# start of Rows

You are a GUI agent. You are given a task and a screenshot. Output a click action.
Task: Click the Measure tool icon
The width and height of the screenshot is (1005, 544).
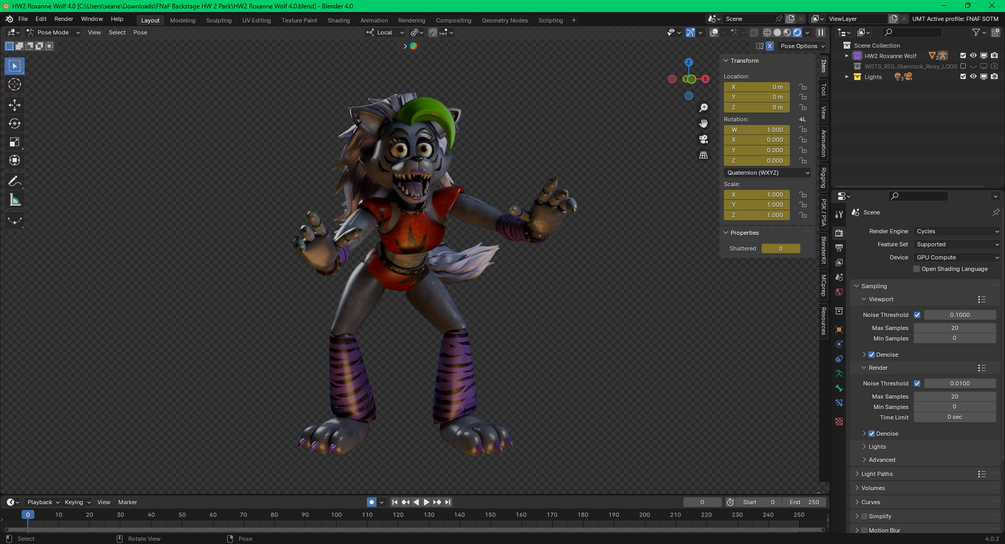pos(15,200)
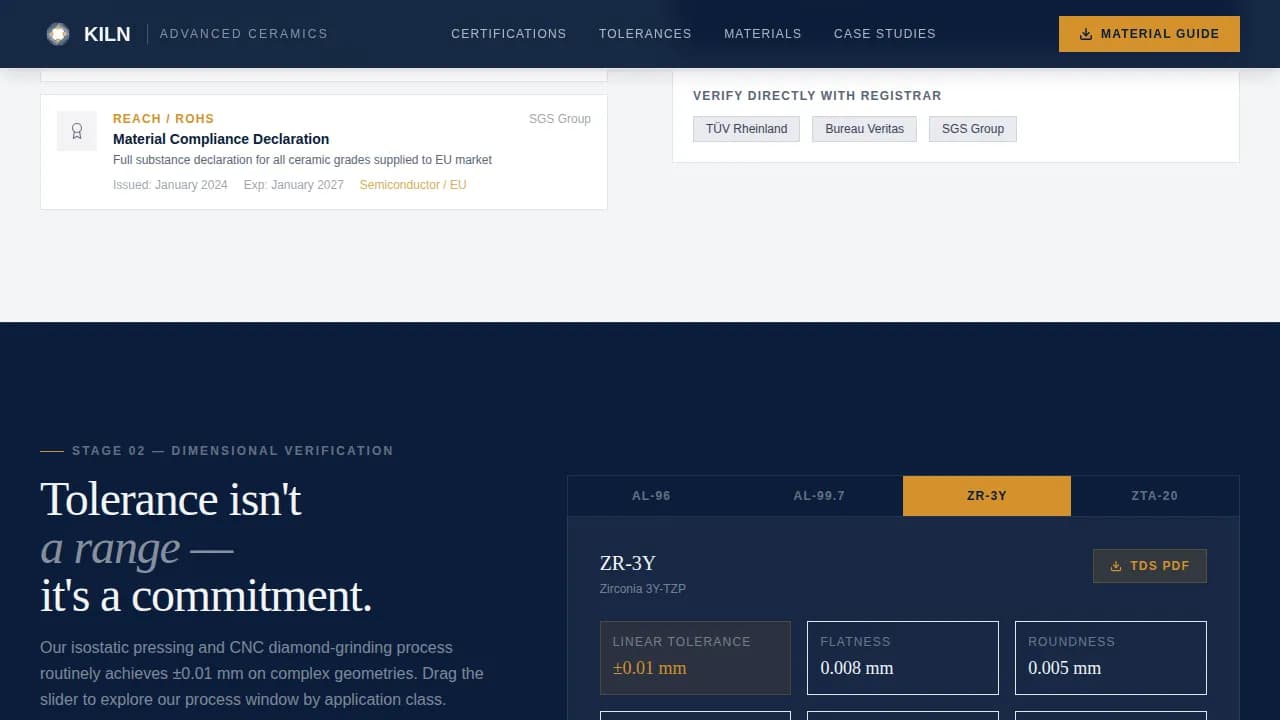This screenshot has width=1280, height=720.
Task: Download the TDS PDF for ZR-3Y
Action: (x=1150, y=566)
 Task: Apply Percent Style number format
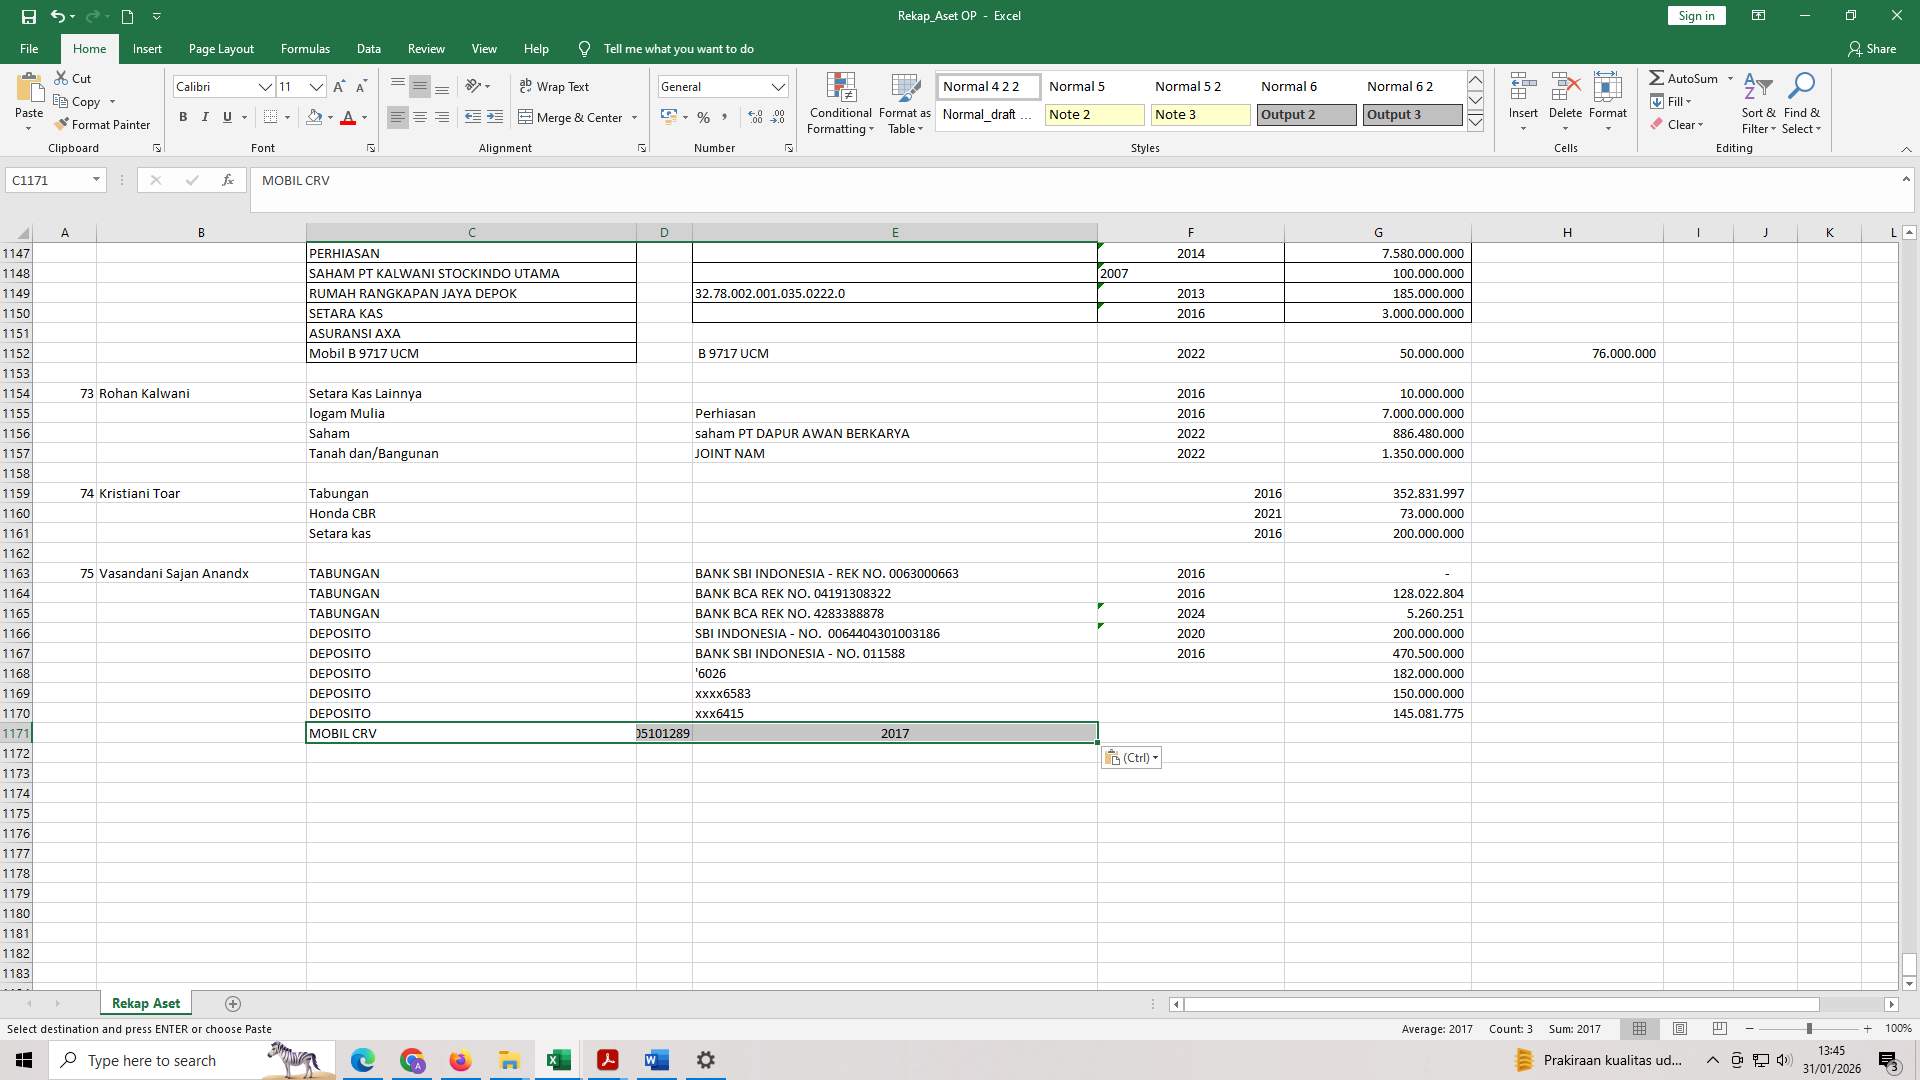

# end of Rows

Recast every line of the material above as a Markdown table with two columns, n for the row number and Line for the line, omitting blank lines. Leave the pictures out of your answer.

Answer:
| n | Line |
|---|---|
| 1 | You are a GUI agent. You are given a task and a screenshot. Output a click action. |
| 2 | Task: Click the Measure tool icon |
| 3 | The width and height of the screenshot is (1005, 544). |
| 4 | pos(15,200) |
| 5 | This screenshot has width=1280, height=720. |
| 6 | Task: Download the TDS PDF for ZR-3Y |
| 7 | Action: (x=1150, y=566) |
| 8 |  Task: Apply Percent Style number format |